Challenge - Please reproduce the records below with each "pin label" renamed to "pin name" and nothing else altered. Leave out the pictures.

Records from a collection
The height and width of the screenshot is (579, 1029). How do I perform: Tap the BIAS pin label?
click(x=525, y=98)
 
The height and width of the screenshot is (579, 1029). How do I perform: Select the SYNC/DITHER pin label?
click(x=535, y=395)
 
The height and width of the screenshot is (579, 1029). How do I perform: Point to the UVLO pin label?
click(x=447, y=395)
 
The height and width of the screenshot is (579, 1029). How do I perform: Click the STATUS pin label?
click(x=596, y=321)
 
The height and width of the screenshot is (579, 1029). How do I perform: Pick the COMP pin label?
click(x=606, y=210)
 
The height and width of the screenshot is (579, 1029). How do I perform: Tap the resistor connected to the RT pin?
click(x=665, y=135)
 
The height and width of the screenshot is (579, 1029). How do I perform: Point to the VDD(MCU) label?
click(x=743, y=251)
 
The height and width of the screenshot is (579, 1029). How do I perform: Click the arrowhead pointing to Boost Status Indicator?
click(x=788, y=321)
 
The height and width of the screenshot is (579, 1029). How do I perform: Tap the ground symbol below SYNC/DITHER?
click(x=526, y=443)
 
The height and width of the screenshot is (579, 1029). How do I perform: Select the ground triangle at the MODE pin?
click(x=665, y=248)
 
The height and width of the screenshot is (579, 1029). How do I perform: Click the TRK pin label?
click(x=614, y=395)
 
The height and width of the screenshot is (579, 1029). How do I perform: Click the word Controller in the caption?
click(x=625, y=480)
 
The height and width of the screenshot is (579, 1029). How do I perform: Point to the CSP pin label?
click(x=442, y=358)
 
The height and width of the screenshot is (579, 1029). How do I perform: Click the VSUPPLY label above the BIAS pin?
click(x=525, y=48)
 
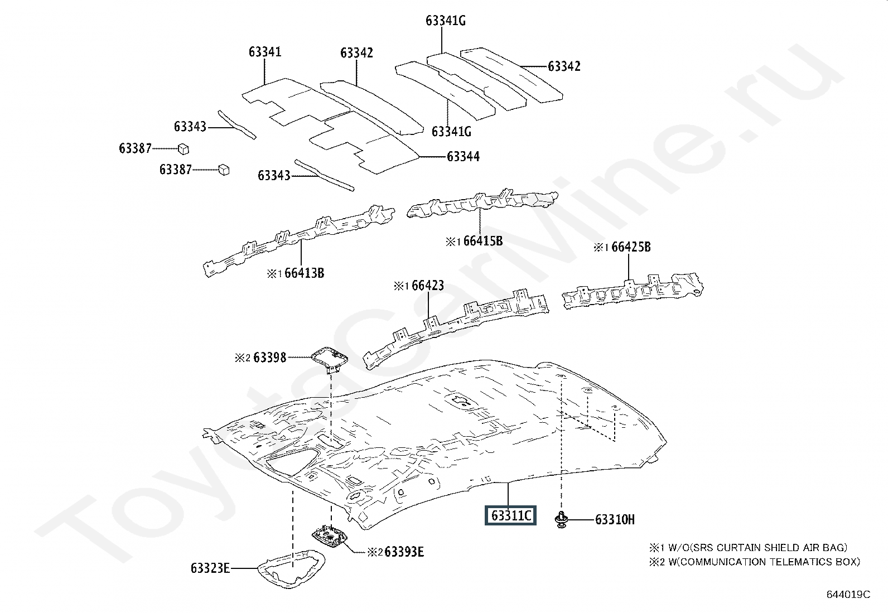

Problem solution -
The height and width of the screenshot is (579, 1029). How do I perform: Tap the BIAS pin name?
click(x=525, y=98)
 
The height and width of the screenshot is (579, 1029). How do I perform: Select the SYNC/DITHER pin name?
click(x=535, y=395)
 
The height and width of the screenshot is (579, 1029). How do I perform: Point to the UVLO pin name?
click(x=447, y=395)
 
The height and width of the screenshot is (579, 1029). How do I perform: Click the STATUS pin name?
click(x=596, y=321)
 
The height and width of the screenshot is (579, 1029). How do I perform: Pick the COMP pin name?
click(x=606, y=210)
 
The height and width of the screenshot is (579, 1029). How do I perform: Tap the resistor connected to the RT pin?
click(x=665, y=135)
 
The height and width of the screenshot is (579, 1029). How do I perform: Point to the VDD(MCU) label?
click(x=743, y=251)
 
The height and width of the screenshot is (579, 1029). How do I perform: Click the arrowhead pointing to Boost Status Indicator?
click(x=788, y=321)
 
The height and width of the screenshot is (579, 1029). How do I perform: Tap the ground symbol below SYNC/DITHER?
click(x=526, y=443)
 
The height and width of the screenshot is (579, 1029). How do I perform: Select the ground triangle at the MODE pin?
click(x=665, y=248)
 
The height and width of the screenshot is (579, 1029). How do I perform: Click the TRK pin name?
click(x=614, y=395)
 
The height and width of the screenshot is (579, 1029). How do I perform: Click the word Controller in the caption?
click(x=625, y=480)
 
The height and width of the screenshot is (579, 1029). How do I perform: Point to the CSP pin name?
click(x=442, y=358)
 
The height and width of the screenshot is (579, 1029). How do I perform: Click the VSUPPLY label above the BIAS pin?
click(x=525, y=48)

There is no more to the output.